The leishmaniasis are caused by parasites which are transmitted through the bite of infected female sandflies, popularly known as chiclera, asa branca, moth, palha mosquito, torito, among others. Their presence is directly linked to poverty. In the Americas, the disease presents in three clinical forms: cutaneous, mucosal, and visceral.
The Cutaneous leishmaniasis is the most common and is endemic in 18 countries in the region, where around 54,000 cases are reported per year. 80% of them occur in Brazil, Colombia, Peru, Nicaragua and Bolivia. The mucous form represents about 4% of cases and is severe, since it can cause mutilations and disabilities.
The visceral, the most serious form, is endemic in 13 countries in the region, with an average of about 3,500 cases per year, 96% of them in Brazil.
In 2020 there was a reduction in the number of cases of the different leishmaniasis; however, this decrease may be related to the total or partial interruption of surveillance activities due to the COVID-19 pandemic.
New guidelines for leishmaniasis care
The Guidelines for the treatment of leishmaniasis in the region of the Americaspresented this week at the 7th World Congress on Leishmaniasis, held in Cartagena, Colombia, seek to expand access to treatment and improve patient health outcomes.

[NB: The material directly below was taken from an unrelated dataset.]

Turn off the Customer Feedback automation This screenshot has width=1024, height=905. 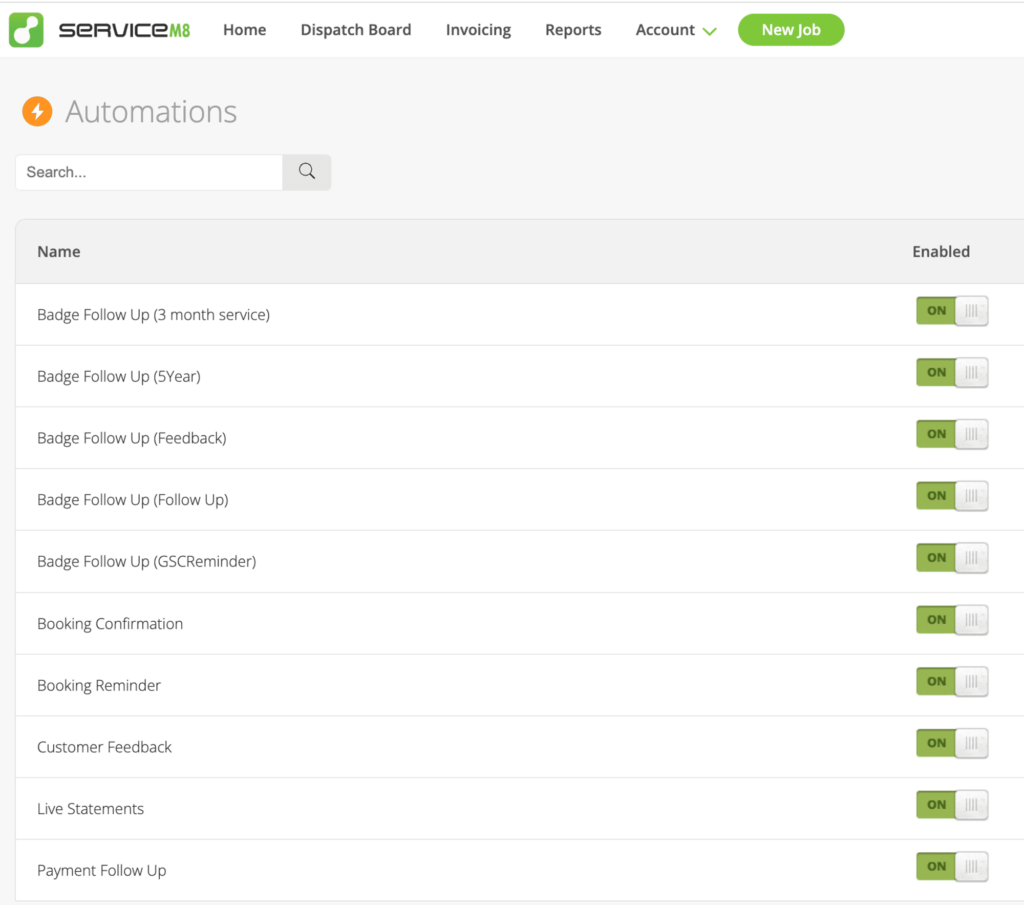click(951, 743)
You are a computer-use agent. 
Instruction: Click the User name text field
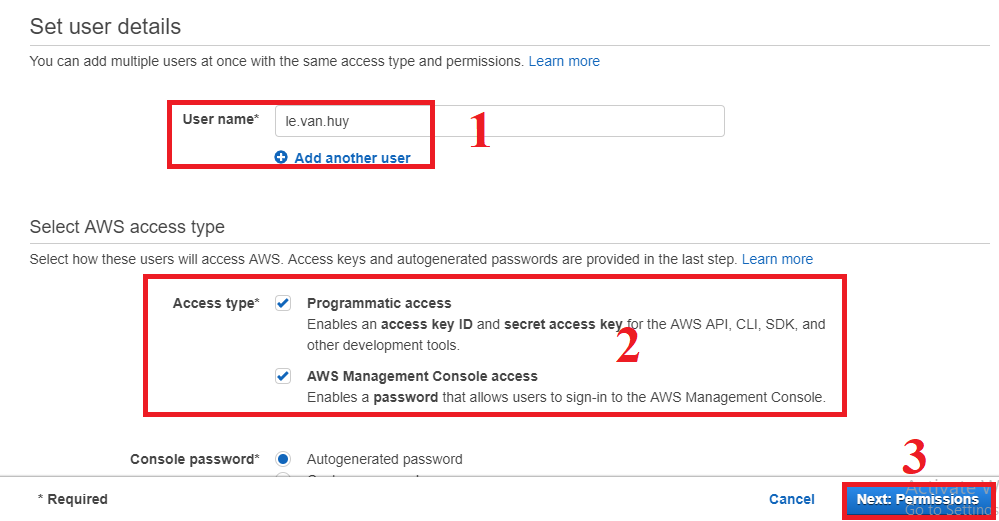(x=501, y=121)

The accumulated evidence made it necessary to review and update the 2013 PAHO recommendations. In this second edition, the regimens and treatment indication criteria for cutaneous, mucosal and visceral leishmaniasis in the regional context are detailed, by groups and specific conditions of the patients. The efficacy and safety of the different treatments are also detailed.
In the case of cutaneous leishmaniasis, ketoconazole has been eliminated from therapeutic options, the number of Leishmania species for which there is strong evidence of efficacy and a strong recommendation for the use of miltefosine has increased from two to four, and the The recommendation to administer intralesional antimonials is now strong.
With regard to mucosal leishmaniasis, a strong recommendation is included on the use of pentavalent antimonials with or without oral pentoxifylline.
And in relation to visceral lishmaniasis, the recommendation is strong for the use of liposomal amphotericin B, while the use of pentavalent antimonials and amphotericin B deoxycholate is now conditional. There is also strong evidence against the use of miltefosine in patients with leishmaniasis caused by Leishmania infantum.
Other important changes in the guidelines are the breakdown of the recommendations according to adult or pediatric patients, the inclusion of Leishmania species and, in the case of immunocompromised patients, the introduction of a strong recommendation against the use of pentavalent antimonials.
Expand access to treatment
PAHO’s Elimination Initiative seeks to support the countries of the region to treat at least 90% of patients diagnosed with cutaneous leishmaniasis and reduce the fatality rate of visceral leishmaniasis by 50% by 2030. Currently, 83% of people diagnosed with the cutaneous form in the nine countries of the region for which data exist receive treatment, and 9% of people who contract the visceral form of the disease lose their lives.
Early detection, adequate treatment, follow-up and cure of patients with different clinical forms of leishmaniasis in the region it is essential to advance in the control of cutaneous leishmaniasis and in the elimination of visceral leishmaniasis as a public health problem.